===== EXTRAIT CHOISI

Alors que Fight Club fête ses vingt ans, et dans une période où la polémique semble l’emporter sur tout sens critique, il est assez intéressant de se pencher sur le cas d’un film qui défraya la chronique avant de devenir culte.
Produit de son temps, le film est d’abord à resituer dans le contexte de la carrière de Fincher, petit prodige venu du clip, de la pub, et s’étant illustré par le coup d’éclat Se7en après une expérience difficile avec les grands studios pour un Alien3 qu’il aura tendance à renier. Fincher est alors un poseur : caméra virtuose, photo retraitée, son cinéma est filtré par une volonté d’iconisation trash qui ne ménage pas ses effets, au service de récits puissants et eux aussi ostentatoires dans leurs ressorts et leurs twists (Se7en, évidemment, mais aussi The Game). Le voir s’attaquer à la société de consommation entouré de deux stars du moment (l’ultra bankable Brad Pitt, et Norton sortant tout juste du succès d’American History X) ne semble donc pas manquer de cynisme.
Et de cynisme il sera en effet question. Fight Club prend le parti d’un incendie festif, d’un bucher jubilatoire qui va fouiller dans la cendre pour imaginer une illusion de renaissance. Dans une société zombifiée par le consumérisme, où le personnage principal n’a même pas de nom tant il se fond dans la masse, l’insomniaque se nourrit de la souffrance des autres pour approcher une souffrance qui ne lui est même plus rendue palpable, avant de découvrir un nouveau moyen d’être au monde, en plaçant son corps au centre des enjeux : ressentir la contusion devient le garant d’une existence. Toute la première partie se construit donc sur la ruine : abandon des biens matériels, rupture avec son emploi, et création d’une communauté interlope, nocturne et souterraine. Les indices qui font de ce nouveau monde un univers mental (dès la séquence d’ouverture qui surgit littéralement du cerveau du protagoniste, ou encore par la façon dont on ouvre ces portes qui mènent au sous-sol) sont légions, et la réussite première consiste en la construction d’une distance permanente. Avant la fameuse révélation, le recours à la voix off, qui permet au Narrateur de se trouver un alter ego sarcastique et passe-partout, le fameux « Jack », accentue cette sensation d’un spectacle à double bande qui nécessite un avertissement au témoin.
D’abord, sur ce monde à consumer, dans une critique acerbe qui invite au rejet le plus franc ; mais l’euphorie nihiliste ne se débarrasse pas de cette tonalité, qu’on retrouve notamment dans un humour que le film ajoute au roman de Palahniuc. Le Fight Club est une cour de récré destroy, avec sa bande et ses devoirs, ses copinages et son hystérie collective, qui passe elle aussi à la moulinette d’un regard désabusé les incorrigibles répétitions des erreurs humaines. D’une communauté libertaire à la recréation d’une nouvelle dictature, le pas est franchi bien vite, et l’homme qui se croyait libéré constate qu’il a forgé, dans son cri de révolte, de nouvelles chaines.

==========
===== LISTE

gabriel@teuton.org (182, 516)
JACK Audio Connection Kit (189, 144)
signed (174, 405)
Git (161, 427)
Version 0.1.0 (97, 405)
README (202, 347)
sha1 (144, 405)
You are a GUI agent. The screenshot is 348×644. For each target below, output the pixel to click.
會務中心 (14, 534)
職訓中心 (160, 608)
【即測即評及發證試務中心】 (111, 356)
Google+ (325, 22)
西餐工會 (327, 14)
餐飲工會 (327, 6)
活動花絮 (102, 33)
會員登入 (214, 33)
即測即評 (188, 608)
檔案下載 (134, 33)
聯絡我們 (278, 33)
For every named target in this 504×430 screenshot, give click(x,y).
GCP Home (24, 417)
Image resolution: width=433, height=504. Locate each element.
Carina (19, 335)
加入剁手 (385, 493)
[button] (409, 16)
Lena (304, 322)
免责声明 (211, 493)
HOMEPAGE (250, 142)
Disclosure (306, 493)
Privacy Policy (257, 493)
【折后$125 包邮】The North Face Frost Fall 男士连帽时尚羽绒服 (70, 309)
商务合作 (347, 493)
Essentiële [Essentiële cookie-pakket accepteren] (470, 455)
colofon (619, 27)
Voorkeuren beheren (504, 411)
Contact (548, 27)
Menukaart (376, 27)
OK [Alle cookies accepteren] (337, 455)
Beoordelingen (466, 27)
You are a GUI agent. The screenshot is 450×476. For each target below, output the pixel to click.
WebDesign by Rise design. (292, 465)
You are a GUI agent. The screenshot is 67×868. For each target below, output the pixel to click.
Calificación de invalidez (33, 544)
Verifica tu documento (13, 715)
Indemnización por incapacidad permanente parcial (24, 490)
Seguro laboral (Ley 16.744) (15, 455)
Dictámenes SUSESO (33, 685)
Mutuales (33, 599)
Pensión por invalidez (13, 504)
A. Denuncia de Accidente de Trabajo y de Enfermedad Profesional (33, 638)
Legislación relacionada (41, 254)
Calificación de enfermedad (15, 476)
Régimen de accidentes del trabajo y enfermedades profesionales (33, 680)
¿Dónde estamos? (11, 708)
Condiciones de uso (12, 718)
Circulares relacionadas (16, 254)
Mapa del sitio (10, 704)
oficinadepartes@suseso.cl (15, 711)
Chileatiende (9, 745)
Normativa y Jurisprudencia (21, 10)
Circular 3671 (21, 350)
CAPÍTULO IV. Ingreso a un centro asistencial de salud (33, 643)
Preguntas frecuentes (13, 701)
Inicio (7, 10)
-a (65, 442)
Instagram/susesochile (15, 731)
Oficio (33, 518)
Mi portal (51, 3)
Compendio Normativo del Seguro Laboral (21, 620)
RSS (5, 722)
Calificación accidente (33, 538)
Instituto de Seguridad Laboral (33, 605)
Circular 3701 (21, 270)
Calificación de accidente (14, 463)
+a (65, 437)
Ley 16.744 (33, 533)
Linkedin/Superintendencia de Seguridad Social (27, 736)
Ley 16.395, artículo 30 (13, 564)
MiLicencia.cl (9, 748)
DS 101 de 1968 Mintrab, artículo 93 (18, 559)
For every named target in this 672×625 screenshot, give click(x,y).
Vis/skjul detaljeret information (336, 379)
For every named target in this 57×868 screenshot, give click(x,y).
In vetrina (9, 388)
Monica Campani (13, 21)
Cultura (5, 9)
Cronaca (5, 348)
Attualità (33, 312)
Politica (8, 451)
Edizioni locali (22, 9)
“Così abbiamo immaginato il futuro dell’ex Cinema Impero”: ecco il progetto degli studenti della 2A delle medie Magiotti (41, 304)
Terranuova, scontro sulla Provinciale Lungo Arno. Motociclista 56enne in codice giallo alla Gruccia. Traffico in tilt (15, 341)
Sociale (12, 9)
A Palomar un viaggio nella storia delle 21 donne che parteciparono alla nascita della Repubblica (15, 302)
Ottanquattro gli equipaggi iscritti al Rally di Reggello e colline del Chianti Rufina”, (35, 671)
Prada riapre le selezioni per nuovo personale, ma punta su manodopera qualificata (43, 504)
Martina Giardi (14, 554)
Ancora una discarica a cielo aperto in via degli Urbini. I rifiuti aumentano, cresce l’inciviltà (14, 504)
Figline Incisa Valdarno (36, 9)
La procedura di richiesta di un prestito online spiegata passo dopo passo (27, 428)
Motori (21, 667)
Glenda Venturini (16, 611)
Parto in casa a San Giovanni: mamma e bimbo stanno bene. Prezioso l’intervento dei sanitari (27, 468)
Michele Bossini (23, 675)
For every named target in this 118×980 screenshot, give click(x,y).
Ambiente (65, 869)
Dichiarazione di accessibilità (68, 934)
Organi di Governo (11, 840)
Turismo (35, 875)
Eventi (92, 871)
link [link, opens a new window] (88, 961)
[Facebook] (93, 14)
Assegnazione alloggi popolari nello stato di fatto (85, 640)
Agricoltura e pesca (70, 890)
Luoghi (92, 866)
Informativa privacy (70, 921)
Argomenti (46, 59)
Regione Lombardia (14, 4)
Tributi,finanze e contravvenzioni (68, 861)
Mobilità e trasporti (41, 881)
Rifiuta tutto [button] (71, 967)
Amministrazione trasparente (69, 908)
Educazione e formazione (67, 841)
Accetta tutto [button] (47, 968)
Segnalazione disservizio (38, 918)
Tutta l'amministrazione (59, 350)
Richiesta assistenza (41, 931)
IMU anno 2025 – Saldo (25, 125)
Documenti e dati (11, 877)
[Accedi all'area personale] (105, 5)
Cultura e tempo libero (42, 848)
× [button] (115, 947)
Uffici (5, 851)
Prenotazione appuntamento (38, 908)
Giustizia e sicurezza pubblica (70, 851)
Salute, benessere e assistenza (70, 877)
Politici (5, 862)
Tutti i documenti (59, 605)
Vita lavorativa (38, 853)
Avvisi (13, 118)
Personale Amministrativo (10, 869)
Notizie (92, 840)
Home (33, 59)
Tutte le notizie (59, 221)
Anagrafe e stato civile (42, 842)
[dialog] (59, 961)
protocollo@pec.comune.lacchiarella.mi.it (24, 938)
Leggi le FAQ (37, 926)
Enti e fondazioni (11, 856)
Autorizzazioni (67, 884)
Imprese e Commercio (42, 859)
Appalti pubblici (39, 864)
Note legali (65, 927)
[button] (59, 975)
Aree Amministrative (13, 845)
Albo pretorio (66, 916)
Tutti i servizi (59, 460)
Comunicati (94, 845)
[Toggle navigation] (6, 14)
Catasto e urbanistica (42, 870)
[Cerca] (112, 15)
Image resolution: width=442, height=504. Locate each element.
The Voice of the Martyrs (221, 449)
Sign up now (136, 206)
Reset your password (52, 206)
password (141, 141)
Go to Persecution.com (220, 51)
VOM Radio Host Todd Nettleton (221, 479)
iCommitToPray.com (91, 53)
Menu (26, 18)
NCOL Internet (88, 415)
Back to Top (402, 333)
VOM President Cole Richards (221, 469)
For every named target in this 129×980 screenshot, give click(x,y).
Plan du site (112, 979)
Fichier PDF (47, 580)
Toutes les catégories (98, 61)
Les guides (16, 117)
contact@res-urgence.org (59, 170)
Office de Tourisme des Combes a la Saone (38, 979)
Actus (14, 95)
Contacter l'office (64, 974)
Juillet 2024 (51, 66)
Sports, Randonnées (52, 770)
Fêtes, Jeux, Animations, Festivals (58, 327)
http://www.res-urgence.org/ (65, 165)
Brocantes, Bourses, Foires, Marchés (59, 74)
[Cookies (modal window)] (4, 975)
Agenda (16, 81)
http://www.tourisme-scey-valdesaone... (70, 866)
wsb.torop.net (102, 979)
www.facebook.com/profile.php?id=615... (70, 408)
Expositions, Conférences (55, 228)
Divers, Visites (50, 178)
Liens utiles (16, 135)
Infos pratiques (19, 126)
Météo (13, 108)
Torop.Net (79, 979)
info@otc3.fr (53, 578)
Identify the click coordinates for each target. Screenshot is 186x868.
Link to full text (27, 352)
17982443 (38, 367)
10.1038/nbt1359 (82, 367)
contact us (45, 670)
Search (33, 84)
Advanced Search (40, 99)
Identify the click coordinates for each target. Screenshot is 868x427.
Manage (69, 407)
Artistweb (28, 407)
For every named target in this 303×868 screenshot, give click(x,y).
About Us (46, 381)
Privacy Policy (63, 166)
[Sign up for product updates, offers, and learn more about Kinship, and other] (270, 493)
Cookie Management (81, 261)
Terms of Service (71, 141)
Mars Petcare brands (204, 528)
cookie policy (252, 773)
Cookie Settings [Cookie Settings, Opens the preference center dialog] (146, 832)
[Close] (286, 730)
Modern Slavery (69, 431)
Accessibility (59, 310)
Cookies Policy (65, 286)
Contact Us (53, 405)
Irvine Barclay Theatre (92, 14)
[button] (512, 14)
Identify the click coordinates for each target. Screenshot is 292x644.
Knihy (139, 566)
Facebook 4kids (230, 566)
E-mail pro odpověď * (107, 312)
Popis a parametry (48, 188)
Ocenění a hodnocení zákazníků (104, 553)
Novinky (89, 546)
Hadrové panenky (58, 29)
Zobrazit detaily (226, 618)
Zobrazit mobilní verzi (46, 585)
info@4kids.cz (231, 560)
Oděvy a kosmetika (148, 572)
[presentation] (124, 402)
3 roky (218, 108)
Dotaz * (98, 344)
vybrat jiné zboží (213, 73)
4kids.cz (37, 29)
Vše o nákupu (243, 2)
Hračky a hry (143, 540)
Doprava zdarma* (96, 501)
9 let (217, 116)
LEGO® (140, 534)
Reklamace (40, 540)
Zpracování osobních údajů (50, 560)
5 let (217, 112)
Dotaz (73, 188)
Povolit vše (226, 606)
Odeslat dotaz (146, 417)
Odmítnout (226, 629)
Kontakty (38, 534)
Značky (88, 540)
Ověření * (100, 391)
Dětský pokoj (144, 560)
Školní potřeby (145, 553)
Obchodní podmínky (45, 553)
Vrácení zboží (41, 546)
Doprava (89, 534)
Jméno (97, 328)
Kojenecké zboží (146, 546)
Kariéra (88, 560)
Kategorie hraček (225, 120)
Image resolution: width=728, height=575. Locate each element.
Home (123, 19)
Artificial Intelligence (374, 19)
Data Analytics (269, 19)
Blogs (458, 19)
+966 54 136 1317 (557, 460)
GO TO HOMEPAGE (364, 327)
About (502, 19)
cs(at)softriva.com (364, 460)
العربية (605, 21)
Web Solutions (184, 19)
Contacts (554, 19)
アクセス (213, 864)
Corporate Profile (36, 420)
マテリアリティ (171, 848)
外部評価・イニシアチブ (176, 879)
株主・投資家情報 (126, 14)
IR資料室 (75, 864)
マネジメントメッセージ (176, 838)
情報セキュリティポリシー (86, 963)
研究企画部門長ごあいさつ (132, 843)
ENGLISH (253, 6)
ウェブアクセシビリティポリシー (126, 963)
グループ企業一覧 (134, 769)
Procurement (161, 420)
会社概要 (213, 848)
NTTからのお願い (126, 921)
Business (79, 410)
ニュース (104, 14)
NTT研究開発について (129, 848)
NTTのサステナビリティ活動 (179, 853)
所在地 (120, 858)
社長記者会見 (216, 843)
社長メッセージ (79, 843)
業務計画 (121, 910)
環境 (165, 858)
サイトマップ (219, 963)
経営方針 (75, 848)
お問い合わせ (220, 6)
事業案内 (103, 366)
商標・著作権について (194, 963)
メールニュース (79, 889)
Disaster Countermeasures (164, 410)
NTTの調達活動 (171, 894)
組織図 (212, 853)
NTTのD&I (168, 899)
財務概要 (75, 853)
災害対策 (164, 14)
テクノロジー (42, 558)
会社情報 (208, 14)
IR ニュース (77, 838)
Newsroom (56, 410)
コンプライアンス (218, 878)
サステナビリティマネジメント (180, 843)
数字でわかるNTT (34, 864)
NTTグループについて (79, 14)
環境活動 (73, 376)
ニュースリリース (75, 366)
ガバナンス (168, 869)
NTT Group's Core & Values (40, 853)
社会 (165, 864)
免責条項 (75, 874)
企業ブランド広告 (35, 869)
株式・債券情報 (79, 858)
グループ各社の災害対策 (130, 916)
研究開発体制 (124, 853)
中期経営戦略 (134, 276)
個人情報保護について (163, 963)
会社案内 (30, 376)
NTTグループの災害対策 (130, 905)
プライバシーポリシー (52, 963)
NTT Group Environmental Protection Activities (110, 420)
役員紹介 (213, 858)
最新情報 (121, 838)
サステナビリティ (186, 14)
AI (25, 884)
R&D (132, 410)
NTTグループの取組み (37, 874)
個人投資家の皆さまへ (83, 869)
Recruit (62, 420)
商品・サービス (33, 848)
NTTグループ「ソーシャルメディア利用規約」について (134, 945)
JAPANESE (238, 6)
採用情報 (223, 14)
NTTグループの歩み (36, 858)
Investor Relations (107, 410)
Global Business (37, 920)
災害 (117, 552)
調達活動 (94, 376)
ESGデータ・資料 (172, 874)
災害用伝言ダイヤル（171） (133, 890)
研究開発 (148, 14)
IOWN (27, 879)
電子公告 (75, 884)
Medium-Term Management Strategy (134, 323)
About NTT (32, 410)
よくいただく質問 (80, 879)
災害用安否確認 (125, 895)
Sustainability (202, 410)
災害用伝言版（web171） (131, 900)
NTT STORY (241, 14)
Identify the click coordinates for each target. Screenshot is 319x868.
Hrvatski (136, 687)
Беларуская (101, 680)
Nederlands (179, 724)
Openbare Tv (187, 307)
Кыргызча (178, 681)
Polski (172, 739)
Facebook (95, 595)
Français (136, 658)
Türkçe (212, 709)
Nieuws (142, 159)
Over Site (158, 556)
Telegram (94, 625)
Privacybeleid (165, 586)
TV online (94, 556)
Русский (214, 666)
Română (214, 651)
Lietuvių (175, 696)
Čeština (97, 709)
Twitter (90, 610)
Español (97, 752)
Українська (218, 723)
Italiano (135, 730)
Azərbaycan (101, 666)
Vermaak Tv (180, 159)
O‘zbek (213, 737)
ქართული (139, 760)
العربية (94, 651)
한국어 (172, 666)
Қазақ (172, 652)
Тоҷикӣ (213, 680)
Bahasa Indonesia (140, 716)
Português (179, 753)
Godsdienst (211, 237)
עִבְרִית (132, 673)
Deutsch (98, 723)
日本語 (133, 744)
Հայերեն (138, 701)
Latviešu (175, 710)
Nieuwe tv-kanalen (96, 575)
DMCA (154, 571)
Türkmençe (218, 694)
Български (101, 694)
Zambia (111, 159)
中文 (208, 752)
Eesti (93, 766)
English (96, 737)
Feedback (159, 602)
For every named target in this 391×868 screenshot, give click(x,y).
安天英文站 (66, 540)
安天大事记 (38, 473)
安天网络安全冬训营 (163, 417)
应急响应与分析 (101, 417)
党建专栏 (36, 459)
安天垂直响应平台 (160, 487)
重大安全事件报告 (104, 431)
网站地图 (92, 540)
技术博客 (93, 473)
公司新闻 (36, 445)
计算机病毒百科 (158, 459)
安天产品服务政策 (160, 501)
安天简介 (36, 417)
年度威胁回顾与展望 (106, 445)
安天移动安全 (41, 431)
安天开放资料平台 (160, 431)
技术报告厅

==========

→ **CONSIGNES**
1. Répondez à ces questions sur l'extrait choisi :
(a) Quel âge Fight Club fête-t-il ?
(b) De quel film Norton sortait-il tout juste le succès ?
(c) À quel roman le film ajoute-t-il de l'humour ?
2. Recopiez sans rien changer le passage de l'extrait choisi qui s'ouvre sur les mots contenant « Produit de son » et se clôt sur « manquer de cynisme. ».

→ **RÉPONSES PAR CONSIGNE**
1.
(a) Fight Club fête ses vingt ans.
(b) Norton sortait tout juste du succès d'American History X.
(c) Le film ajoute de l'humour au roman de Palahniuc.

2.
Produit de son temps, le film est d’abord à resituer dans le contexte de la carrière de Fincher, petit prodige venu du clip, de la pub, et s’étant illustré par le coup d’éclat Se7en après une expérience difficile avec les grands studios pour un Alien3 qu’il aura tendance à renier. Fincher est alors un poseur : caméra virtuose, photo retraitée, son cinéma est filtré par une volonté d’iconisation trash qui ne ménage pas ses effets, au service de récits puissants et eux aussi ostentatoires dans leurs ressorts et leurs twists (Se7en, évidemment, mais aussi The Game). Le voir s’attaquer à la société de consommation entouré de deux stars du moment (l’ultra bankable Brad Pitt, et Norton sortant tout juste du succès d’American History X) ne semble donc pas manquer de cynisme.